Last Wednesday she said, 'i am so sorry i did not work through my issues before i met you.' 

I simply hate where we are at right now and can imagine no other woman who i will be inspired by and love more than her. (i waited almost 40 years to meet the right woman but as soon as i met her i knew) I'll never give up hope but right now I don't know if I am doing the right thing by expressing my love and unconditional support for her through this all. (but i struggle to feel loved by her. i hear words but few actions)

thank you


----------



## Mavash. (Jan 26, 2012)

Cut her loose.

She's cake eating.

Either she wants to be married or she doesn't.

And yes you are enabling her by allowing her to string you along.


----------



## cdbaker (Nov 5, 2010)

Yeah you need to be firm with her. That her behavior is unacceptable. That it is bad for her youngest child. That she massively overreacted by moving out like that. I'm sure she has a lot of issues relationally from her upbringing and past relationships that she really needs to get into IC for (not MC). You can be supportive in the meantime by not filing for divorce yet or cutting her off financially, but you have to make it clear what the expectations are and don't cave in by talking to her/texting her all the time.


----------



## mablenc (Feb 26, 2013)

Is there a man lined up? all of the sudden moves are classic for cheaters.


----------



## 3Xnocharm (Jun 22, 2012)

Agreed, be done. Also, if she claimed you were bullying when she first left, I would take that as her truth, and really try to do some soul searching and work on that about yourself. Stop letting her cake-eat, she is just insecure about things and is using you to find her footing.


----------



## ThreeStrikes (Aug 11, 2012)

Who is she shacking up with?


----------



## PBear (Nov 16, 2010)

Honestly, she either seems unbalanced, or there's more to the story. Who goes from a 30 day intimacy challenge to moving out and calling the cops for an escort in 24 hours?

= = = = = = =

WORK TO COMPLETE:
A. Please reproduce word for word the stretch of the forum thread from "## 3Xnocharm (Jun" through "shacking up with?".
B. In the forum thread, how long does the first writer say they waited to meet the right woman?
Rely only on the forum thread above for what follows.

ENTRIES:

= = = = = = =

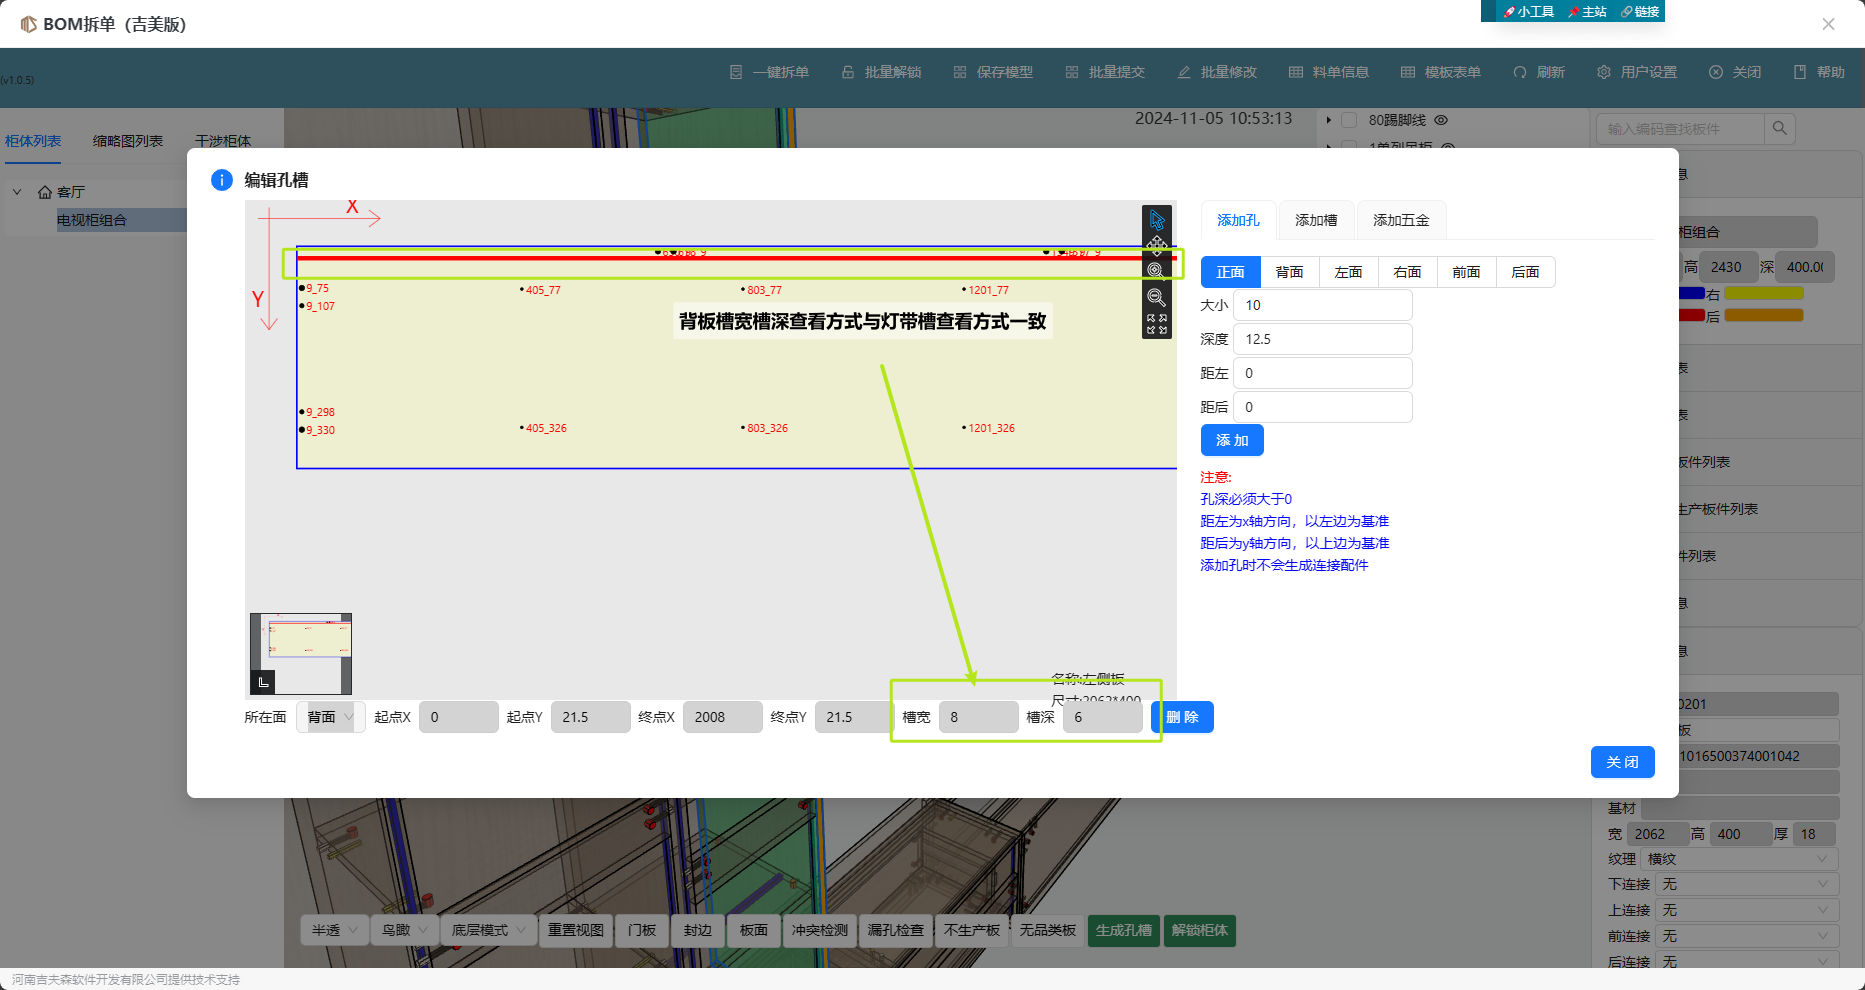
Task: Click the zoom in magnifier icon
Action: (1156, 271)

= = = = = = =

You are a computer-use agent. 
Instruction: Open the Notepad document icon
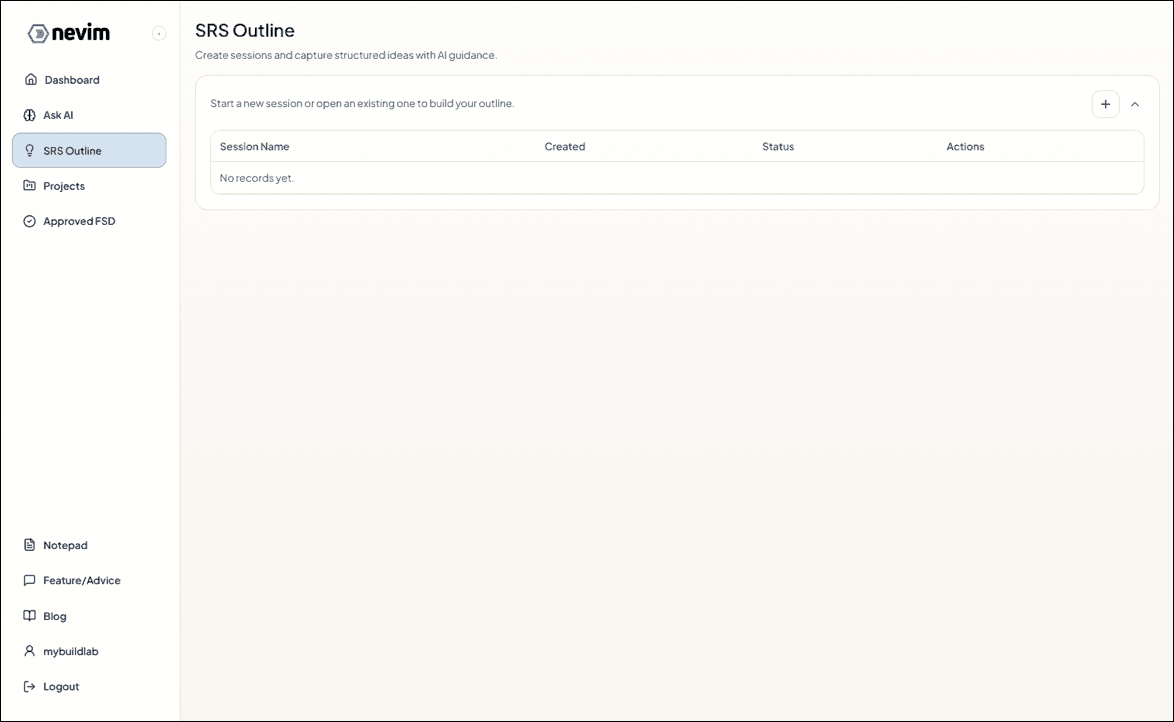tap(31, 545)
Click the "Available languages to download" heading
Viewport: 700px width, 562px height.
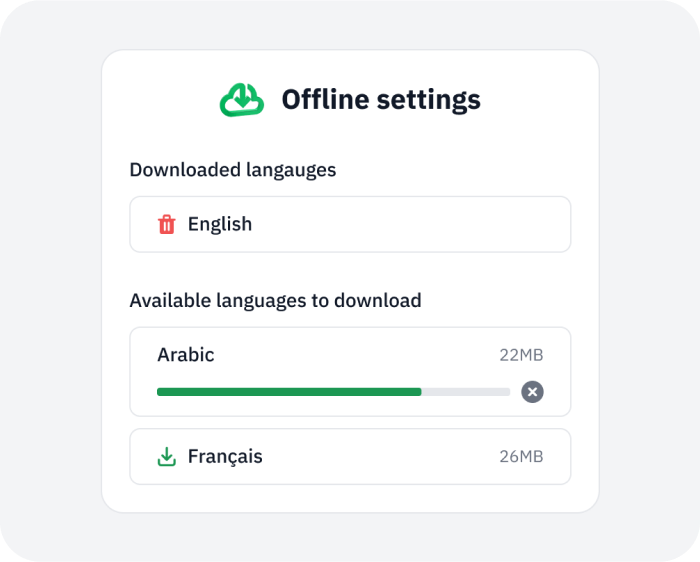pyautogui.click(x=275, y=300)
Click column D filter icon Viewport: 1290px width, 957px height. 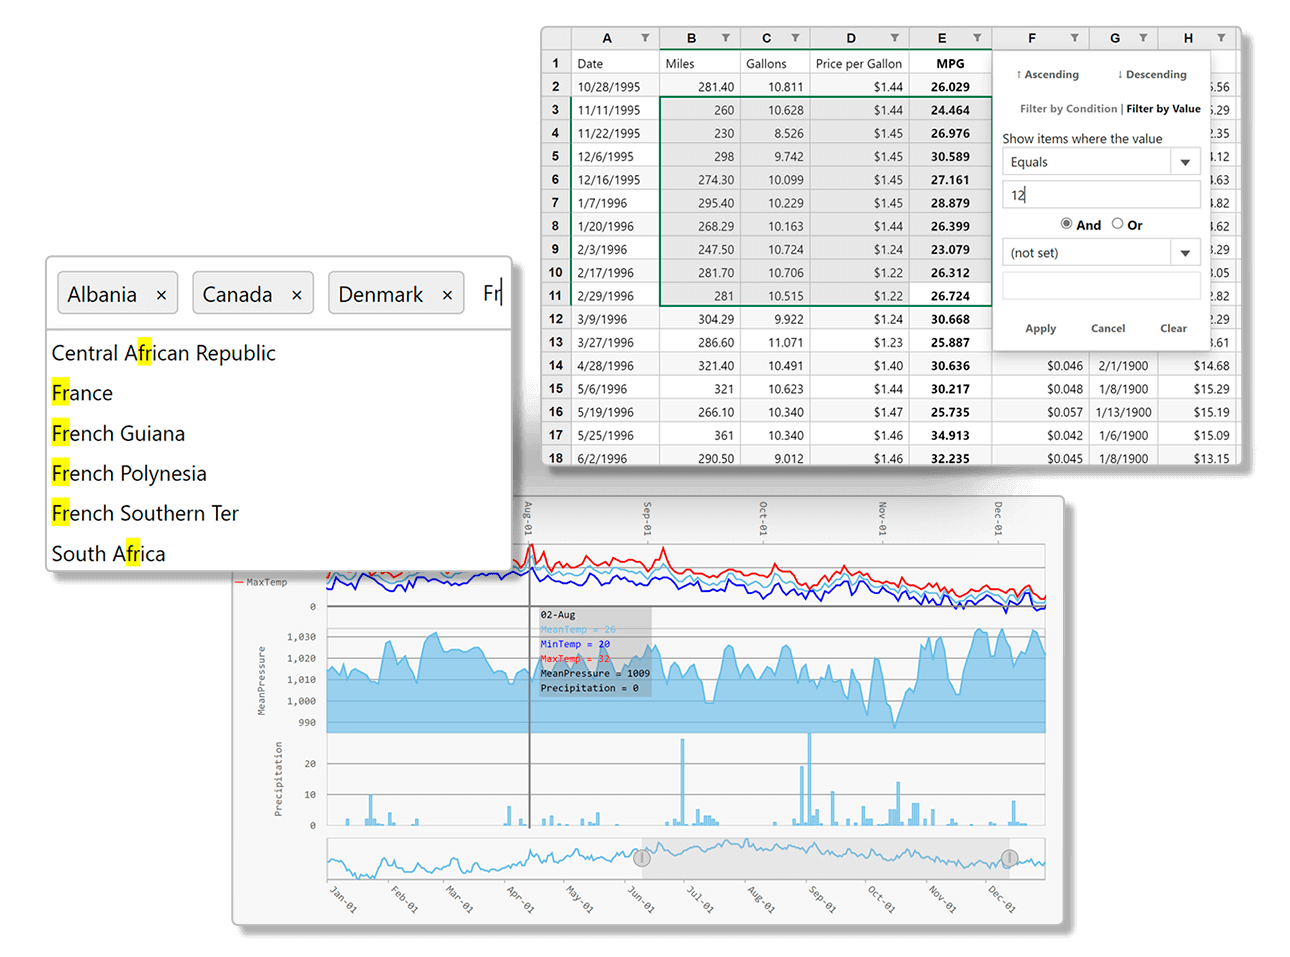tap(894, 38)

= = = = = = =

IN RESPONSE:
A.
## 3Xnocharm (Jun 22, 2012)

Agreed, be done. Also, if she claimed you were bullying when she first left, I would take that as her truth, and really try to do some soul searching and work on that about yourself. Stop letting her cake-eat, she is just insecure about things and is using you to find her footing.


----------



## ThreeStrikes (Aug 11, 2012)

Who is she shacking up with?

B. Almost 40 years.